Today, users are attracted by the "squidgy acid noise" of ReBirth, and use the low-cost software in conjunction with other cheap gear to produce high-quality dance tracks. (A careful ear will catch ReBirth's rattling on recent CDs by Daft Punk, Nine Inch Nails, and Motley Crue.)
Nathorst-Boos says ReBirth was designed with the Internet in mind, and points to countless Web and FTP sites, chats, and at least one mailing list. ReBirthers like Germany's DJ Mouse and England's Stuart C-Nation, say they got their start in the enthusiastic Web-based Amiga/PC tracker culture, and they now use ReBirth to swap 50K song files with a global pool of collaborators. Cherry Coke and Texas-based record label Bionic Teknologies have fueled the fire by sponsoring ReBirth song design contests.
Online users also seem inspired to hack ReBirth, by changing its sound resources and creating slick new visual interfaces.
Baltimore-based musician scaNNer primarily creates Jungle or Drum & Bass music, but didn't really like the 808 sounds ReBirth makes.

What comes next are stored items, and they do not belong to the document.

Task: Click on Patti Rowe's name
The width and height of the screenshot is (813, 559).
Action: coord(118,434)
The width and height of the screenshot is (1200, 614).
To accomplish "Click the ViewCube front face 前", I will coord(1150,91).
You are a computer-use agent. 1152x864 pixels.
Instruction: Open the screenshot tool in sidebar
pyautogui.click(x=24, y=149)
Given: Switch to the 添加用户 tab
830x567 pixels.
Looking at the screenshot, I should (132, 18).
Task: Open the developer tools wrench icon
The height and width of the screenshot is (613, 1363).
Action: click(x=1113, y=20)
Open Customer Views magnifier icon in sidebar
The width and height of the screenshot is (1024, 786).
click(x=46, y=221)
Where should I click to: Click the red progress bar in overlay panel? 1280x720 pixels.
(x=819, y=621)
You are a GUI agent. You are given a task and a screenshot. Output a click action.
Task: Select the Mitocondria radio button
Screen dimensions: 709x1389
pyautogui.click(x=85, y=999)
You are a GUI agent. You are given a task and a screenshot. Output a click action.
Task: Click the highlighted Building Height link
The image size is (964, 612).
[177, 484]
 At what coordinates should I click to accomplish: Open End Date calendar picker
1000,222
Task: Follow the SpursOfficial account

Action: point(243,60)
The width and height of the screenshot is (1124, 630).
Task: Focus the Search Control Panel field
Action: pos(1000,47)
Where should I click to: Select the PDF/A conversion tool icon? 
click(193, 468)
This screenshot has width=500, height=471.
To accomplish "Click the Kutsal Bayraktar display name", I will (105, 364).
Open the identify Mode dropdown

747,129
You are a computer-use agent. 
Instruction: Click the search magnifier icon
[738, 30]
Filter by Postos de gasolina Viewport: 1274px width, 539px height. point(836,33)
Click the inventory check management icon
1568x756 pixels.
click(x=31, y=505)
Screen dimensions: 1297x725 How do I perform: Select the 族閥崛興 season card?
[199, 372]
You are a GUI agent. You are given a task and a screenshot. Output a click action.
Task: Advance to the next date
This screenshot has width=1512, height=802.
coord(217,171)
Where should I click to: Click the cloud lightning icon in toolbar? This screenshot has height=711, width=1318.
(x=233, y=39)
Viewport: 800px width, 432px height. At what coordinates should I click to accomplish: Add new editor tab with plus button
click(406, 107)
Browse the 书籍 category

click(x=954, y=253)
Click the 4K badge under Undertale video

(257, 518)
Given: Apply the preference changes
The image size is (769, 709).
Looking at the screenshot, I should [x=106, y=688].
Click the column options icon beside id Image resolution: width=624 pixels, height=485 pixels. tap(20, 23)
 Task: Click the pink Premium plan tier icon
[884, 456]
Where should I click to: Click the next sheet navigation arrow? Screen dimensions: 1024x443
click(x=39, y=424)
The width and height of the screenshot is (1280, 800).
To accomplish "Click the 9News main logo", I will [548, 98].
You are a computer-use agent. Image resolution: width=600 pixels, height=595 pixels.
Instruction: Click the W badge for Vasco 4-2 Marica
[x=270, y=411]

So he added some familiar Jungle sounds as well as his own musical samples to the ReBirth engine, and released the project as "Wobble."
"I think the driving force behind Wobble was just the ability to do it," scaNNer says.
Propellerheads, for its part, is co-opting hackers like scaNNer by making ReBirth easy to alter, and including several of the most impressive "Mods," or modifications, on its Web site and the ReBirth 2.0 CD-ROM. Besides Wobble, the impressive amateur overhauls now distributed on the official Web site include Pitch Black Edition, the Metallicon, and Alien Birth.
"This great subculture lives its life regardless of what we do here in the office," says Nathorst-Boos.
Even before ReBirth uttered its first squawk, there were other software synthesizers inspired by early machines like the 303, such as Rubber Duck, created by a group of university students called D-Lusion, and seq-303, by Techno Toys. Boris Diebold, R&D manager for D-Lusion, insists its work hasn't been affected by ReBirth: "Where they tried, and succeeded, in emulating the real 303 sound to the best, we focused on new, innovative sounds."
Now, not only synth fans are writing 303 shareware, but Roland itself is simulating 808/303 sounds with its retro-friendly hardware Groove Box. The knob has turned full circle, and the Propellerheads couldn't be happier.
"It turned out we did something that first of all many people thought was impossible," says Nathorst-Boos, "and secondly attracted a huge range of people, from pros to those with only a casual interest in music."